Apesar dos inúmeros benefícios que poderiam decorrer da autoregulação, existem potenciais problemas que podem prejudicar seu funcionamento adequado e até mesmo inviabilizá-la, caso não sejam devidamente enfrentados.

O principal problema se refere à dificuldade de se harmonizar o propósito lucrativo individual dos participantes de determinada indústria com o propósito coletivo de exercer funções auto-regulatórias de qualidade. Poderia ocorrer a problemática situação dos participantes de determinada indústria se utilizarem da estrutura auto-regulatória para prejudicar concorrentes específicos, ou estabelecerem práticas anti-competitivas que favorecessem a indústria em detrimento do público. 

O desafio que se coloca é como evitar o “corporativismo” tão comum nas associações da classe brasileiras, cujo desenvolvimento está muito atrelado a um passado onde seu papel era o de servir como o “lobby” da indústria.

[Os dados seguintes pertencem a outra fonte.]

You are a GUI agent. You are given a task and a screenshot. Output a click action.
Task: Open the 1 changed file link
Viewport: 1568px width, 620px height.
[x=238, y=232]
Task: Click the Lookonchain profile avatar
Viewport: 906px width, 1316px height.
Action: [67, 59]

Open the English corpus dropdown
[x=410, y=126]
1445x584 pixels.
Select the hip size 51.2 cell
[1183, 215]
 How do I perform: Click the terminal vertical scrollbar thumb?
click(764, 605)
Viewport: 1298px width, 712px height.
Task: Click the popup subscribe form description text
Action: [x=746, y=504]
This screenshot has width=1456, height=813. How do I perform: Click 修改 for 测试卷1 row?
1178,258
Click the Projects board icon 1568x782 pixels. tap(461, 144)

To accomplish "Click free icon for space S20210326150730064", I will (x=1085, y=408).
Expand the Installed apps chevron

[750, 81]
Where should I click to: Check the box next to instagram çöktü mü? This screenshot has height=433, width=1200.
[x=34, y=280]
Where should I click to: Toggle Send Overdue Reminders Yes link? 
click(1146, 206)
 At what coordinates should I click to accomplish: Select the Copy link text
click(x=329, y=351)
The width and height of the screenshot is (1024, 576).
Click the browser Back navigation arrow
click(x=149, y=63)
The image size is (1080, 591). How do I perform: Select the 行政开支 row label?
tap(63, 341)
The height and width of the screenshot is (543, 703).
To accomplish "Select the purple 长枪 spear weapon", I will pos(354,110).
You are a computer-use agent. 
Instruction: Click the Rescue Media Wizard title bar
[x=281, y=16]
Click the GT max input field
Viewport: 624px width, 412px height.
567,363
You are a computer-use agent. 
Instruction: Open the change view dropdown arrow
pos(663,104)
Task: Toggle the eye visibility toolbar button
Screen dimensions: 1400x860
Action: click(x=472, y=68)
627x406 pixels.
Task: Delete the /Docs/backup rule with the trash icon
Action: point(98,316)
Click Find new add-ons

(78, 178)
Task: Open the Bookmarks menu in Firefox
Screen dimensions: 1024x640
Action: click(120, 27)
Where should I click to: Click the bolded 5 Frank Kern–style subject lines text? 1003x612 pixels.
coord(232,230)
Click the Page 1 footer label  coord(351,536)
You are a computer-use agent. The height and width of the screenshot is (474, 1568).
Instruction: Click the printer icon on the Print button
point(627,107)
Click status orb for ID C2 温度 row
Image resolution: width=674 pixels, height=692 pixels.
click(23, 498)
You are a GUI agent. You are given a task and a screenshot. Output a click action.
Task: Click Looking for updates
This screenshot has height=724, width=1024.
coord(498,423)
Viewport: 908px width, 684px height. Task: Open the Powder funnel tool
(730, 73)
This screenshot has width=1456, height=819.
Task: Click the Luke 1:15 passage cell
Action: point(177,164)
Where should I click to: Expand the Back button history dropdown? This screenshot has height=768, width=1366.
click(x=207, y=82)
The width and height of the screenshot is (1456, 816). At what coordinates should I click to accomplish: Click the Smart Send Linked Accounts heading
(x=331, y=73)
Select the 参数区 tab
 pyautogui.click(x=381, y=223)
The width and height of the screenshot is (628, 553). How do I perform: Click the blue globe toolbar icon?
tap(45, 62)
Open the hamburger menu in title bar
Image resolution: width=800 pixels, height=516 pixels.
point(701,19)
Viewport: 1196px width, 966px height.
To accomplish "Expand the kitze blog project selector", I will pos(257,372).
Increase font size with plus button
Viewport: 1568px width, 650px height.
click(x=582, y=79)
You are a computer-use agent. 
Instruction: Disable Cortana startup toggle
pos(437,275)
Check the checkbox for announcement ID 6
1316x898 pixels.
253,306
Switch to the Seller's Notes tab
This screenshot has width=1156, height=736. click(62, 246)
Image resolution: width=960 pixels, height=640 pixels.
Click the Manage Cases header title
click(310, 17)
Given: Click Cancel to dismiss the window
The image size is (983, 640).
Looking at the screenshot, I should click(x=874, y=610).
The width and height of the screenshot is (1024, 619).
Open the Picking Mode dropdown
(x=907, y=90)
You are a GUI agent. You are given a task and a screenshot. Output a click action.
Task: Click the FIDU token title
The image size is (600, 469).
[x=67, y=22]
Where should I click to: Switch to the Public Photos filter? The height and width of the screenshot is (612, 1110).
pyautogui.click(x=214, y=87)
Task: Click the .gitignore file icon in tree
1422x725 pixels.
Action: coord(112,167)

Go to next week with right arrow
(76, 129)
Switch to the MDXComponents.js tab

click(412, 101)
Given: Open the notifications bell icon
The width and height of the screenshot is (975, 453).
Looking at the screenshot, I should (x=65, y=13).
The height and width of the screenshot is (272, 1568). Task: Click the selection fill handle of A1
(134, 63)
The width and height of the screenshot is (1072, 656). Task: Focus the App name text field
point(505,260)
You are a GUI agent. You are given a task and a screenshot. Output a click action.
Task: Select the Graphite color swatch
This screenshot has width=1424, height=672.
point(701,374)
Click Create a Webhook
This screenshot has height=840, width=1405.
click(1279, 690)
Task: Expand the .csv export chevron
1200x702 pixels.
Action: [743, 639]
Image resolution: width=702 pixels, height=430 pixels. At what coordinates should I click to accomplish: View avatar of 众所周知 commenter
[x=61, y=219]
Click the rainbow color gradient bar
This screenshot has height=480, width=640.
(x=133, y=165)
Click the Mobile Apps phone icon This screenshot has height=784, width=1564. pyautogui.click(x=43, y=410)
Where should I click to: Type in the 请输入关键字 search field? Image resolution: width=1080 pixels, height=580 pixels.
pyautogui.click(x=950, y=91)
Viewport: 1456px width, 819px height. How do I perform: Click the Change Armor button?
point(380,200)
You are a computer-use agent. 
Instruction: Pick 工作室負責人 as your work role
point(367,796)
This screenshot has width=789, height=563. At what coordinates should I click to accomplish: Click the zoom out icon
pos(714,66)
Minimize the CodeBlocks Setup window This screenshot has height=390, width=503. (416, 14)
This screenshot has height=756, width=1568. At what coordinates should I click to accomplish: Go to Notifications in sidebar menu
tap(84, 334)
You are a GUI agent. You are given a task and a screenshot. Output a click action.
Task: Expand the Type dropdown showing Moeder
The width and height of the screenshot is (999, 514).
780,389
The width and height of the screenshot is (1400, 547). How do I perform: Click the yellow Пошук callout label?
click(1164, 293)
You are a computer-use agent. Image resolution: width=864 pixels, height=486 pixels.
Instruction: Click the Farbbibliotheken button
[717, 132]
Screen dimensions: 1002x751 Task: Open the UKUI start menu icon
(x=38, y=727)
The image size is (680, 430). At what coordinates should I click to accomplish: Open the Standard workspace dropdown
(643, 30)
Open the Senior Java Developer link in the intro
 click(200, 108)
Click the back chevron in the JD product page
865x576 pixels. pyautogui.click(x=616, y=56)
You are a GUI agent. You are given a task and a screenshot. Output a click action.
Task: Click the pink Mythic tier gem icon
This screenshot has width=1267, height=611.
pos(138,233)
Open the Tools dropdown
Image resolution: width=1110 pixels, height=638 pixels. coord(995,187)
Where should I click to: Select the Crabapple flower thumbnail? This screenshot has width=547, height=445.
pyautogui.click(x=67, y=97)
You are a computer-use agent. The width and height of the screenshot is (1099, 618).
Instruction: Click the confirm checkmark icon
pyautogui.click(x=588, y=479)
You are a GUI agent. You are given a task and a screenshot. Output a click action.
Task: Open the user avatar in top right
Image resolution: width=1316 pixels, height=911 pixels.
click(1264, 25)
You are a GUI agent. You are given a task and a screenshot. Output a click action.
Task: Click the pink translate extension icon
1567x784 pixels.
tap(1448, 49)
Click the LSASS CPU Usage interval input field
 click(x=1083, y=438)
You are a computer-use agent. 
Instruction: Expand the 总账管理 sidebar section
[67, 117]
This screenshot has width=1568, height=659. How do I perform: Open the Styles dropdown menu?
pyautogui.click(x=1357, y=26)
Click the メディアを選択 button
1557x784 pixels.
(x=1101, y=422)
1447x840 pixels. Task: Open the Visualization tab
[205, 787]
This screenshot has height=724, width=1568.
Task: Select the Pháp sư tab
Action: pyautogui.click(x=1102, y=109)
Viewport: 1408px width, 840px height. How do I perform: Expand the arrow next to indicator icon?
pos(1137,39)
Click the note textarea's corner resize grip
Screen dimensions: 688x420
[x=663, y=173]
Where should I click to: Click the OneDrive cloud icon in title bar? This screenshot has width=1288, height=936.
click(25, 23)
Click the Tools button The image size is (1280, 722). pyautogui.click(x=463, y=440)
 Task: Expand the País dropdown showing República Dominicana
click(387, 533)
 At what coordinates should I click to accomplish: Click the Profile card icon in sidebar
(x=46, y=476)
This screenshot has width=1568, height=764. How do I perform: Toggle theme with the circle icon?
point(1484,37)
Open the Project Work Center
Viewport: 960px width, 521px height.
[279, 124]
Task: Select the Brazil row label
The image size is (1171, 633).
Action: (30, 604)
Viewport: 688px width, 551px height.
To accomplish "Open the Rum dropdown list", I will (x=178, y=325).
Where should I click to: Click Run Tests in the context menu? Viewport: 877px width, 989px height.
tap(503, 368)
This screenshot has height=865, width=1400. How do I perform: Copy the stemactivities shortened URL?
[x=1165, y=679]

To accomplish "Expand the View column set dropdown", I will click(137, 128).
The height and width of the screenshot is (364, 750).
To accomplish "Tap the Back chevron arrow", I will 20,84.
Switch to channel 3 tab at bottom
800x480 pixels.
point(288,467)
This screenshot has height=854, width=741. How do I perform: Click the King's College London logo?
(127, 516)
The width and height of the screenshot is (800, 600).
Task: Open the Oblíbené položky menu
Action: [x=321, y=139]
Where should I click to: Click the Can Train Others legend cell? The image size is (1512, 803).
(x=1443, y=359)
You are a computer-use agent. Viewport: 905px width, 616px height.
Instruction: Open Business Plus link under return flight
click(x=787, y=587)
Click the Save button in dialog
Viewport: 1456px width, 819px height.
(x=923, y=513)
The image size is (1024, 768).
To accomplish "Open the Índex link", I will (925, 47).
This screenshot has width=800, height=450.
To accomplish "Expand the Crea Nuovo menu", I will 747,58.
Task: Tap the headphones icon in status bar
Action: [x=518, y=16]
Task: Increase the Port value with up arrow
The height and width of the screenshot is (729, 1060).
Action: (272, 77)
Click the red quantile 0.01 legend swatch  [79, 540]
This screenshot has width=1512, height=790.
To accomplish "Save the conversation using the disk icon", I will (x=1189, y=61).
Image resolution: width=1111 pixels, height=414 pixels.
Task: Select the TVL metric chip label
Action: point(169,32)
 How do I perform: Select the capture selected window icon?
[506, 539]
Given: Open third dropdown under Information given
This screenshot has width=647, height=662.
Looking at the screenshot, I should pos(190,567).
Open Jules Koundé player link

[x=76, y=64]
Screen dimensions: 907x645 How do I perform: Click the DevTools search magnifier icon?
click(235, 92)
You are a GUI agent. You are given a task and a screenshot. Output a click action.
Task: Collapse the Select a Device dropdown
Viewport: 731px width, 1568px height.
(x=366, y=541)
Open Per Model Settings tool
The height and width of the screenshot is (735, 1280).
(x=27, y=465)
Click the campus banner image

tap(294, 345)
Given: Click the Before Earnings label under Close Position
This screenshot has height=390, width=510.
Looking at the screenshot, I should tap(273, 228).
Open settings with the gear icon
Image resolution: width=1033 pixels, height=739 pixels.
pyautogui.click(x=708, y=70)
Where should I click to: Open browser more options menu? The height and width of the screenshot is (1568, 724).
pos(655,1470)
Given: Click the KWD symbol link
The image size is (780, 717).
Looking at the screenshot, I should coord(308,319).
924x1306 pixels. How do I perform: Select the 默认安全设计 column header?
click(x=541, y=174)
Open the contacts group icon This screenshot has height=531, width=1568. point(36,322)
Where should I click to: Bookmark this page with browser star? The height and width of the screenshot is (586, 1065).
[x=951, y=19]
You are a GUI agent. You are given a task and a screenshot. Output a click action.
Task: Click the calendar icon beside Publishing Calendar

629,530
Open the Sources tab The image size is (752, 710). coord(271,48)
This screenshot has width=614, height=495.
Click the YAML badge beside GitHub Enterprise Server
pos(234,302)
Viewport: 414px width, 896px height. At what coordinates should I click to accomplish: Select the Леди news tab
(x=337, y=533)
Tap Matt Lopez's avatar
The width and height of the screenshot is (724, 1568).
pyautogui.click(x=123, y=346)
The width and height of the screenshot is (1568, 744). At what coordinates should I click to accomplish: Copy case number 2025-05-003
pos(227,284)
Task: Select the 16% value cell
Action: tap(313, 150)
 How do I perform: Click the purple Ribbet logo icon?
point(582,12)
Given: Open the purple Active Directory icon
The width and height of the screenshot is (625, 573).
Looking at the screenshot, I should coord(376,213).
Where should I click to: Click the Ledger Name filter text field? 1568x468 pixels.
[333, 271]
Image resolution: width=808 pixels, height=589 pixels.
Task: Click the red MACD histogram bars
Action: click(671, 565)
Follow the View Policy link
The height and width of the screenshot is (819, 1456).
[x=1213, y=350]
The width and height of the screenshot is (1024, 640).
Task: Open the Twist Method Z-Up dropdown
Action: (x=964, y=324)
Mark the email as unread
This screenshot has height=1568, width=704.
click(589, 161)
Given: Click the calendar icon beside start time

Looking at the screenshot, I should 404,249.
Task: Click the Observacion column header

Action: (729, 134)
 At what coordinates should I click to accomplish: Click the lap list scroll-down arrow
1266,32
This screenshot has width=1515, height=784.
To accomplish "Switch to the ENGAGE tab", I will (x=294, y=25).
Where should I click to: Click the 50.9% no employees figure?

No caso das bolsas de valores especificamente, onde uma mesma entidade concentra atividades empresariais e regulatórias, a preocupação é ainda mais evidente, visto que sem a efetiva segregação das atividades a colisão de interesses é praticamente certa. Com o processo de desmutualização das bolsas, as corretoras passaram a ser simultaneamente acionistas e regulados. Assim, considerando que são os acionistas que elegem e destituem seus administradores, é difícil supor que estes teriam autoridade para regulá- los. 

Existe ainda dificuldade de se manter a imparcialidade no momento de aplicação de sanção aqueles agentes que movimentam significativas quantias já que sua receita é determinada em função do volume de operações realizadas; supervisão das negociações das ações da própria bolsa (auto-listagem), visto que nesta hipótese a bolsa estaria literalmente encarregada de se auto-regular. 

Por outro lado, frente ao intento lucrativo das bolsas, e da crescente competição, a credibilidade de sua atividade regulatória passa a ser questão central, pois suas receitas serão diretamente proporcionais à qualidade de suas atividades. A ocorrência de conflitos ou quaisquer eventos desabonadores conduziriam os agentes a optarem pela negociação em outra bolsa.

Outro problema identificado, essencialmente nos EUA em virtude da grande quantidade de organizações auto-reguladoras existentes naquele país, foi o alto grau de redundância regulatória nos exames de certificação e na elaboração de normas. Os profissionais de mercado que são membros de diversas associações de auto-regulação devem realizar inúmeros exames de conteúdo muito semelhantes, o que os toma muito tempo além de ser excessivamente custoso. Apesar das tentativas da SEC e das entidades autoreguladoras de reduzir tais ineficiências realizando processos coordenados, a competição entre os auto-reguladores têm dificultado tal processo.

Ainda mais problemática do que a redundância é a existência de contradição normativa e interpretativa entre regulador estatal e o autoregulador. Atente-se que é perfeitamente admissível que a auto-regulação produza normas mais exigentes aos seus membros – prática comum e positiva – e puna seus membros por eventuais irregularidades com base nestas normas. Admite-se ainda que o auto-regulador exija o cumprimento e puna seus membros pelo descumprimento das normas editadas pelo regulador estatal. Porém, já não é razoável supor que este puna seus membros pelo descumprimento de norma elaborada pelo regulador estatal, com base em interpretação diversa deste. 

A situação provocaria insustentável insegurança jurídica, visto que seria possível a hipótese absurda de determinado agente ser absolvido pelo regulador estatal e posteriormente punido pelo auto-regulador por irregularidade com base em norma que o próprio autor da norma julgou inexistir. Nessas hipóteses, observe-se que o melhor intérprete de determinada norma é seu próprio autor, cabendo ao auto-regulador elaborar norma própria expressando o que julga irregular, conferindo previsibilidade aos seus agentes.